Ebû Rehm, yeterli bilgiyi toplamıştı. Daha ötesine ihtiyaç yoktu. Şimdi harekete geçme zamanıydı. Ubeydullah’ın yanına döndü. Topladığı bilgileri aktardı ve Müslim’in son bulunduğu evi ve evin sâhibinin kim olduğunu haber verdi.
Günlerdir Kûfe’yi yakından tanımak için ince tahlîller yapan Vâlî Ubeydullah, asıl vâlîsi olduğu Basrâ’yı yardımcısına bırakmış tehlikenin ve Irak’ın merkezi olan Kûfe’ye yerleşmişti.
Tehlikeli bir gecede bütün dikkatini toplamış, en küçük sesleri bile duyabilmek için kulaklarını dikmiş, vücûdunu tehlikeye karşı hazır hale getirmiş, diğer taraftan içini ürpertilerin kapladığı birine benziyordu.
Onun gibi şehir de gergindi. Ubeydullah’ın gelişiyle bu gerginlik had safhasına varmıştı. En küçük hareketlilik, duyulan her çıtırtı dikkatlerin hemen o tarafa yönelmesine sebep oluyordu.
Şerîk İbn A‘ver, Kûfe’nin ileri gelenlerinden, sözü dinlenen, idarî kâbiliyeti olan ve insanlara yön verenlerdendi.

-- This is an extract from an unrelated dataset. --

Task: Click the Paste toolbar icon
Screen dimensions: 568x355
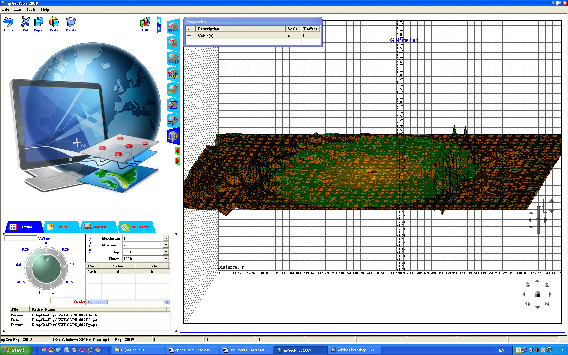Action: 54,22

Ubeydullah’a bağlı olarak Kirmân emîrliği de yapmıştı. Emîrlik yaparken de hürmet görmüş, takdîr edilmiş insanlardandı. Şimdi Müslim’in yanında yer almıştı. Onu koruyan ve kollayan, Hz.Hüseyin’e biât edenlerdendi.
Şerîk hastalanmıştı. Vâlî Ubeydullah onun Hz.Hüseyin’e biât ettiğini biliyor muydu, bilemiyoruz. Ancak hastalık haberini almıştı. Şerîk’i ziyâretin yerinde bir davranış olacağı kanâatindeydi. Bu gergin havayı da yumuşatır, şehir hayâtına tabiîlik getirirdi. Ayrıca, insanlarla yakınlık kurmak, halk arasında, insanî bir tavırla görünmek için bu ziyâret iyi bir fırsattı.Şerîk’e haber göndererek ziyâretine geleceğini bildirdi.
Şerîk, idâreci bir insandı ve yoldaki tehlikeleri iyi görüyordu. Ubeydullah’ı da yakından tanıyor, onun neler yapabileceğini iyi biliyordu. Daha harekete geçmemişti. Ancak tetikte olduğu belliydi. Neler düşünüyor, neler plânlıyor, kolay bilinemezdi.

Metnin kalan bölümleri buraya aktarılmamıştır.